■ Исходный текст ■
_ _ _ _ _ _ _
Чарльз Чаплин. Как рыба в воде

 

Превращение Чаплина – ещё одна гуманитарная катастрофа, постигшая послевоенный Голливуд. Срифмовав на прощание образ своего «маленького бродяжки» и образину нацистского диктатора, Чаплин – уже не панибратский «Чарли», а чопорно-холодный «Чарльз» – больше никогда не возвращался к своему комедийному амплуа, к тому времени ставшему самым узнаваемым в истории кино. Более того, он и комедий с тех пор не снимал, а если и пытался, то смех его новых героев получался каким угодно – издевательским, горьким, сквозь слёзы – но только не весёлым и жизнерадостным. Сыграв серийного убийцу в картине «Месье Верду», Чаплин стал во всех отношениях Другим: чужаком, которого обходят стороной, или даже глубоководным монстром, спрятавшимся от мировой славы куда-то на самое дно. В надежде разгадать последние загадки этого священного чудовища, Алексей ТЮТЬКИН предпринимает экспедицию, достойную Жака-Ива Кусто, и погружается в просмотр фильмов «позднего» Чарльза Спенсера Чаплина.

 

Время как река.

Аналогия, ставшая клише.

Отыскать в ней поэзию уже столь же сложно, как когда-то было трудно найти исток Нила. А всё потому, что мы, находясь внутри аналогии, не можем выйти вовне – не позволяет зловредный демон.

Чтобы осознать, что время – река, нужен не поэт, а гидравлик: он-то знает, что, если рассечь реку поперечным сечением, то можно понять различие её скоростей. Верхний слой самый быстрый, у дна скорость реки равна нулю. А уж знаток течений сможет поведать о плёсах и перекатах, порогах и мёртвых заводях, в которые можно вступить не то, что дважды, а и многажды.

Итак, о времени и о реке.

Кинематограф как ребёнок времени тоже имеет множество скоростных режимов своего движения. Кино – это тоже река, и если отбросить поэтическое, обратившись к гидравлическому, то можно понять, что в каждый конкретный момент в кинематографе бывало (и бывает) по нескольку событий сразу: могли нахлынуть «волны», но в заливах со стоячей водой по-прежнему неспешно курсировали столетние сомы.

В этом нет никакого парадокса, любой историк, обозревая историю Земли в конкретный момент-срез, скажет вам, что она неоднородна, а привычка думать, что феодальный строй планомерно сменяет рабовладельческий – всего лишь методологический приём. Иногда время, даром что река, штормит и наваливается всеми своими девятью валами, и во Франции куртуазно вышагивают герцоги и графы, а в Китае рабы возводят какую-то стену.

Понять реку как потенциальность, как возможность наличия нескольких скоростей означает стать гидравликом-поэтом.
_ _ _ _ _ _ _
■ Задания ■
1. Перепишите без изменений фрагмент текста о Чаплине, который начинается со слов "Чтобы осознать, что" и заканчивается словами "курсировали столетние сомы.".
2. Кого сыграл Чаплин в картине «Месье Верду», согласно тексту о Чаплине?
3. Продолжите текст о Чаплине, начав сразу после его последнего предложения.

■ Материал набора данных ■
_ _ _ _ _ _ _
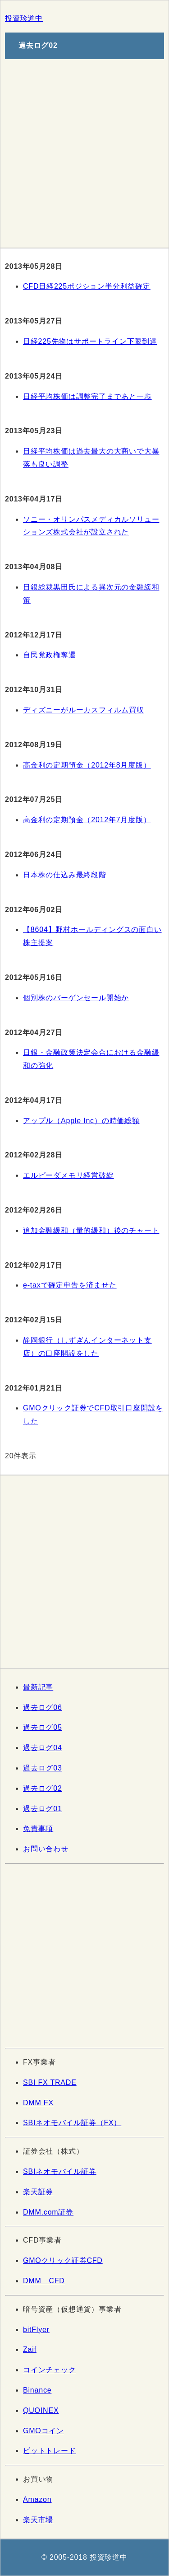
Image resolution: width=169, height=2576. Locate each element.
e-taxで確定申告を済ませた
_ _ _ _ _ _ _
■ Ответы по порядку ■
1.
Чтобы осознать, что время – река, нужен не поэт, а гидравлик: он-то знает, что, если рассечь реку поперечным сечением, то можно понять различие её скоростей. Верхний слой самый быстрый, у дна скорость реки равна нулю. А уж знаток течений сможет поведать о плёсах и перекатах, порогах и мёртвых заводях, в которые можно вступить не то, что дважды, а и многажды.

Итак, о времени и о реке.

Кинематограф как ребёнок времени тоже имеет множество скоростных режимов своего движения. Кино – это тоже река, и если отбросить поэтическое, обратившись к гидравлическому, то можно понять, что в каждый конкретный момент в кинематографе бывало (и бывает) по нескольку событий сразу: могли нахлынуть «волны», но в заливах со стоячей водой по-прежнему неспешно курсировали столетние сомы.

2. Серийного убийцу.

3.
Но человек устроен так, что неоднородность ему претит, и он всегда выделяет в ней самые скоростные потоки, почему-то полагая их более важными. Скорость обновления воды кажется залогом её чистоты. Да здравствует «Новая волна!», ура свежести! Но на деле самая чистая вода – та, которая сочится сквозь толщу осадочных и метаморфических пород со скоростью один миллиметр в сутки.

Поэтому не о скорости реки пойдёт речь в этом тексте, а о том, как понять, чистая и свежая ли в ней вода и как различить кто перед тобой – юркий окунь, исследовавший всё течение реки, лосось, идущий против течения, зажившийся плезиозавр или покрытая водорослями черепаха, вросшая в илистое дно.

Придётся сменить аналогию, чтобы объясниться.

Когда человек выучивает грамматику, синтаксис, накапливает словарный запас и приступает к письму, это вовсе не означает, что он должен продолжать писать диктанты, переписывая хрестоматийные вещи. Научившись слову, можно рассказывать какие угодно истории. В кинематографе инерционность ранее придуманного приёма сильнее, чем в литературе, оттого-то снято столько сшитых по старой мерке фильмов, выстроенных по традиции эпизодов, поставленных по давнишней разнарядке мизансцен. Нужно обладать чуткостью, чтобы увидеть, что режиссёр снимает своё кино, основывающееся лишь на его логике, на его личном понимании синтаксиса. В этом залог различения живого и мёртвого.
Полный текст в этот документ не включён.